• **The problem**:
Reproduce the entire listing exactly. Leave the pictures out.

----------

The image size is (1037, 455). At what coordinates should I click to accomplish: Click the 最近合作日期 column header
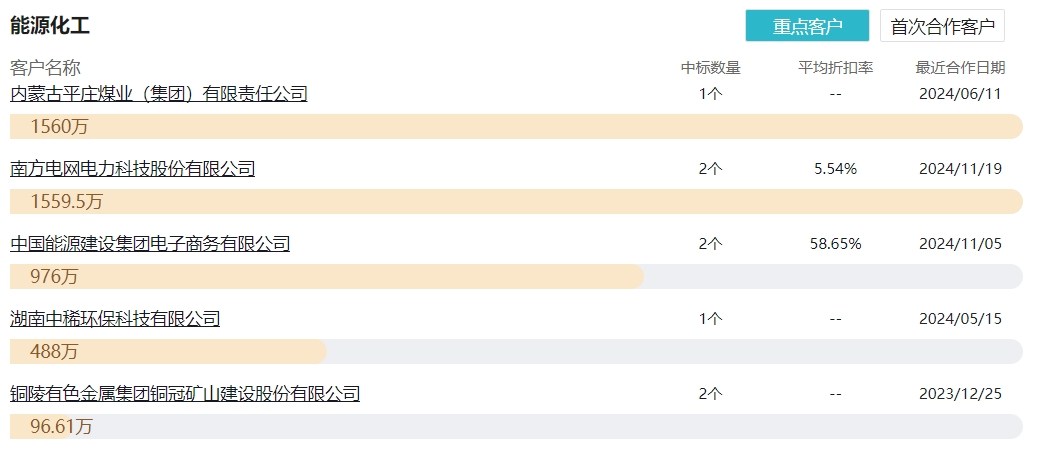click(x=960, y=68)
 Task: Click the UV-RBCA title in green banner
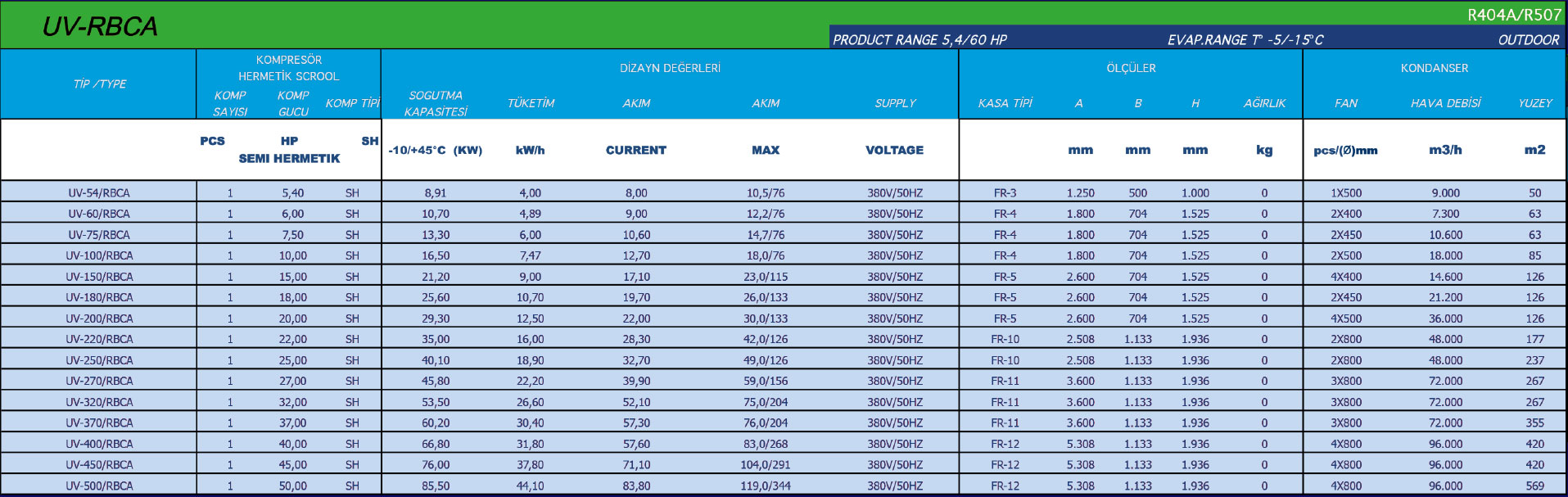(100, 27)
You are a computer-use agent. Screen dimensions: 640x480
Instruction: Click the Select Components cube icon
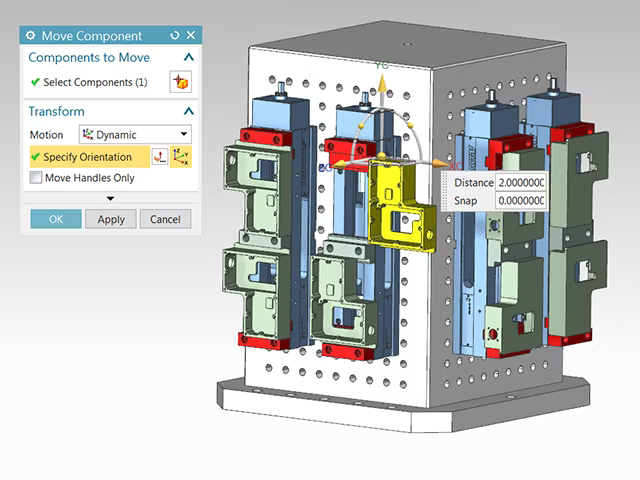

----------

• **Response below**:
The image size is (1037, 455). At what coordinates should I click to accomplish: Click the 最近合作日期 column header
click(x=960, y=68)
 Task: Click the UV-RBCA title in green banner
(100, 27)
You are a computer-use agent. Screen dimensions: 640x480
Instruction: Click the Select Components cube icon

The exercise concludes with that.